But Brooks believes that even the eating habits of liberal suburbanites are shallow and hypocritical. “When you stumble across Teriyaki Fajita Salad du Jardin, you realize it is possible to cram so many authentic indigenous cultures together that they’ve created something totally bogus and artificial,” he writes. Not only that, but the professionals and the crunchies are provincial and out-of-touch compared to other people. They “don’t know what makes a Pentecostal a Pentecostal,” “can’t tell a military officer’s rank by looking at the insignia,” and “don’t know what a soybean looks like growing in the field.” Brooks is probably right on all counts. But then again, I would guess that nearly every American who is not a Pentecostal doesn’t know what makes a Pentecostal a Pentecostal. (Quick, what distinguishes a Catholic from an Episcopalian?) And I would love to see polling data on how many Americans, in this age of industrialized agribusiness, know what a soybean looks like growing in the field.

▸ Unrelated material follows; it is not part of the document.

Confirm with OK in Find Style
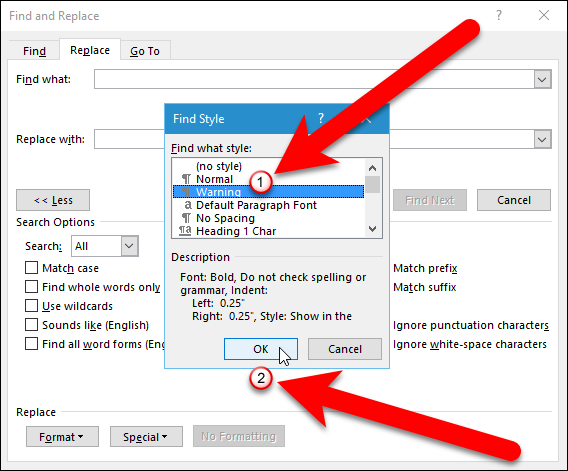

The point is that too often, Brooks’s “archetypes” are really just old-fashioned stereotypes. It should go without saying that most people are more complicated and contradictory than stereotypes allow for. I doubt Patio Men, if they exist, are all wonderful people, but I also don’t think they would turn out to be any more or less wonderful than any other group of people in America. The inner-ring suburbs, too, are rather more varied than Brooks’s caricature allows. Montgomery County, Md., where Brooks lives, does have its Takoma Park neighborhood, which I strongly suspect was the model for Brooks’s archetypal “crunchy suburb.” But it has lots of other parts, too: upper-crust Chevy Chase, young professionals living in Silver Spring because the apartments are cheaper there than in the District, the strip-mall row of Rockville Pike, and so forth. Takoma Park is not typical of Montgomery County, but the thing is, there really is no typical Montgomery County. Average things out that way, and you only blur the reality.
Maul of America
There’s some indication that even Brooks himself doesn’t think much of his suburban typology. Patio Man and Realtor Mom originally made their appearance in a Weekly Standard article published shortly before the 2002 elections. That time around, Brooks elevated them to the heart of a much broader thesis. They “represent the beau ideal of Republican selfhood,” he wrote in the Standard, “and are becoming the new base–the brains, heart, guts and soul of the emerging Republican party.” Driven out of the inner-ring suburbs by snooty latté-sipping cosmopolitans, they were moving to the new suburbs, places like Loudoun County, Va. and Douglas County, Colo. As Brooks elaborated later in an article for Blueprint, the house journal of the Democratic Leadership Council:
With the explosion of office park people and institutions, a new culture is emerging. And people who are part of that culture tend to adopt the values of George W. Bush, regardless of the values they had in their old towns. These include order and neatness over disorder and dysfunction; achievement, sports, and competition; and a sense of responsibility and success. It’s a jock culture filled with talk of college football, NASCAR, and kids’ sports teams that travel. It’s a culture in which seeker-sensitive mega-churches are part of the atmosphere, even if you never set foot in one. It’s a culture of big-box mega-malls with parking lots as big as nuclear test sites where sprawl people gather to brag about how much they’re saving by buying in bulk.
The coming political era, Brooks posited, was one of suburb v. suburb, with the Sprawl People of exurbia duking it out for dominance with the crunchies, immigrants, and professionals of the Democratic-leaning inner-ring suburbs. Because the exurbs were growing faster than the latter, and because they were pretty good at incorporating new arrivals into their orderly center-right political culture, they would win.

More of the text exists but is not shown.